We walked into Nazare town on Monday which is a fair walk from the marina. We walked along the seafront and it has a huge long beach and lots of tourist tat shops and cafes, bars and restaurants along the sea front as you would expect in any tourist resort. It wasn’t like “Blackpool on steroids” which is one persons opinion, certainly not in the day. I love to see people of all ages taking to the beach with their chairs, wind breaks and picnics. We see a lot of quite elderly ladies on their own just sticking a chair on the beach and sitting with their skirt up on their knees or paddling in the waters edge. In Nazare you can only swim with a green flag, paddle with an orange flag or stay clear of the water completely with a red flag. Today was a green flag day. There are loads of old ladies out to try and get people to rent rooms. It is obviously a managed business of sorts as they were all wearing what looked like an identification/license badge. It was like running the gauntlet of restaurant fluffers (you know those people who are stopping you to try to get you to eat at their place). Old lady fluffers – haha.
We walked to the cliff at the other end of the town and took the funicular train up the cliff to the village, Sitio, at the top. The view down and across Nazare is phenomenal. We had a bit of a mooch and a walk to the lighthouse. Nazare is the holder of the largest wave ever surfed and most photos of this are from the lighthouse on the top. Bizarely even while there are massive waves, the harbour itself is still accessible due to a deep ravine that runs directly to it. Not that I’d want to try it. Alec and Dodi said that while they were watching the surfers, a small yacht came out of the harbour and ended up riding up one of the massive waves, once he’d cleared the entrance. He changed his mind and went back in!

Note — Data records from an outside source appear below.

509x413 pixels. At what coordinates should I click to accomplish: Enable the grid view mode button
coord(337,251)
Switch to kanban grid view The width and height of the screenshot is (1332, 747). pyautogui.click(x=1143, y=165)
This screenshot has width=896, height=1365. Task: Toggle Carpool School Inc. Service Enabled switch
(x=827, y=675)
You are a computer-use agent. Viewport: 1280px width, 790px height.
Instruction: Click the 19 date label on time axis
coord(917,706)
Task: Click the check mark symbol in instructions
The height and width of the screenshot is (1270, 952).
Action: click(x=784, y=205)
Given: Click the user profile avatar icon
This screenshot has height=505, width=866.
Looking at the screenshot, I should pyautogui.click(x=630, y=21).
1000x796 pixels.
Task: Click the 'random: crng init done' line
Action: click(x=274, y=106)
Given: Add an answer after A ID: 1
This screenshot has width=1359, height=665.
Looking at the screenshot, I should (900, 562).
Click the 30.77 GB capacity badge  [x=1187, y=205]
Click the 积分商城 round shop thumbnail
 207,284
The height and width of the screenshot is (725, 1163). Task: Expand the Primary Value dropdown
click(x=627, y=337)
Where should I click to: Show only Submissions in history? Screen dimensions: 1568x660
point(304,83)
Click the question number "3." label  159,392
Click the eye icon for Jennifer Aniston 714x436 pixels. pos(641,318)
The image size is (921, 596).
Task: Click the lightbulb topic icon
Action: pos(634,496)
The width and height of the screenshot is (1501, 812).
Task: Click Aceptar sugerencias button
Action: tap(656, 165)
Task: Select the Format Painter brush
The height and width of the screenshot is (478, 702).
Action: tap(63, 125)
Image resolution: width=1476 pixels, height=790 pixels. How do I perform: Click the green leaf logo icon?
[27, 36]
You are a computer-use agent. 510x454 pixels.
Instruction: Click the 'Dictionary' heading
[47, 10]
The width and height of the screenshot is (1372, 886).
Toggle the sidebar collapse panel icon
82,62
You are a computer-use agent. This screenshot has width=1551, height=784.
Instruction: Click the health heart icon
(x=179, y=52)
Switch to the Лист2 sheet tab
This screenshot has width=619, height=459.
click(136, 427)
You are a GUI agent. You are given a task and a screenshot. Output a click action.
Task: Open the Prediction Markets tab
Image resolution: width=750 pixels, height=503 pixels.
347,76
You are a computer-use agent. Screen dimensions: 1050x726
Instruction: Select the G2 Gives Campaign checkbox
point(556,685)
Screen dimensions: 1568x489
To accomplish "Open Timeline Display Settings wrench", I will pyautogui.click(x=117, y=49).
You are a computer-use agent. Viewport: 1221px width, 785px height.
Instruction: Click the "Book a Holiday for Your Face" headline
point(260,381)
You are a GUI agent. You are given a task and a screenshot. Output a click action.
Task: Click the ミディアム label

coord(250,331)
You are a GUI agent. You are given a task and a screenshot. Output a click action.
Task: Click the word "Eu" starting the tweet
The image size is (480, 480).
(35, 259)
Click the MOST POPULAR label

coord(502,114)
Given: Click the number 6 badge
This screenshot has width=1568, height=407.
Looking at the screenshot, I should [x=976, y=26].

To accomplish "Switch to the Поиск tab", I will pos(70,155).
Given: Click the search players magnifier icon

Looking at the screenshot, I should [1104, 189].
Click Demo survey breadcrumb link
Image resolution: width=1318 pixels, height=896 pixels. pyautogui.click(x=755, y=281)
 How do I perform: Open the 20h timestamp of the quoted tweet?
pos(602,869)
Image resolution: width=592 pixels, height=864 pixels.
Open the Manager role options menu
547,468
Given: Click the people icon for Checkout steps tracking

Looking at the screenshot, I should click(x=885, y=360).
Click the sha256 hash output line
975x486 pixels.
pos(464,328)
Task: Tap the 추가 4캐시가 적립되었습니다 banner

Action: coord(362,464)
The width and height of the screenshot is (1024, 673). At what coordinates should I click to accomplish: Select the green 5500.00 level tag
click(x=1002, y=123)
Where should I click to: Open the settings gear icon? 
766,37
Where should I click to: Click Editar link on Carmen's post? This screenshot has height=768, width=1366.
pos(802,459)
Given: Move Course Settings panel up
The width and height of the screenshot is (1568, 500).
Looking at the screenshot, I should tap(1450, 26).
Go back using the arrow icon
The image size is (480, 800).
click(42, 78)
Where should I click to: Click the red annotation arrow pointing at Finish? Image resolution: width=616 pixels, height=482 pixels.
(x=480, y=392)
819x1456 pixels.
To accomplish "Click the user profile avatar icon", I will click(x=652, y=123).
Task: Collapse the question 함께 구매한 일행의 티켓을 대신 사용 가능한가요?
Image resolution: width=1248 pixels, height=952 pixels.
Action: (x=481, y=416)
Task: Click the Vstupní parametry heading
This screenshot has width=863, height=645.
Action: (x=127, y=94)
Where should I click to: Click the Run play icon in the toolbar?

We had lunch in the square and listened to some local music while supping a glass of the local vino. It was a beautifully sunny clear day unlike the day before. We took the funicular back down and ambled back to the marina. We didn’t find a supermarket so dinner was distinctly crap to be honest. My supplies are running down and I could do with a large supermercardo to restock.
Today, I think it’s Tuesday, we walked back into town as I had been told there was a reasonable supermarket. It was definitely a red flag day on the beach. Due to the sharp drop of the beach to the sea, we couldn’t see the water line from the footpath but we could see the waves crashing and the spray. Loads of people on the beach still though despite the wind. The beach was packed at the bottom of the cliff to Sitio as it shelters it from the north wind.
The supermercardo was so not super. I got the feeling it was closing down as many of the shelves were empty and not well stocked and one freezer completely empty. They had no fresh meat of any sort, no butter, no salad veg. Really disappointing. We looked around for another shop or butcher but couldn’t find one. I did find a fruit/veg shop so got my salad stuff. There was a market but only any use if you wanted handbags, sunglasses, t-shirts and strangely a few stalls were selling coloured kitchen knife sets!
We hope to move on tomorrow, if the wind and swell has settled, to a little bay about 9 miles south. It is a sheltered shallow cove, described like Lulworth Cove in Dorset, and we hope to stay a good few days and have a holiday.
I’m glad we stayed long enough to have a bit of an explore but I must admit not somewhere I want to stay longer or long term. I can’t quite see the appeal that the others see.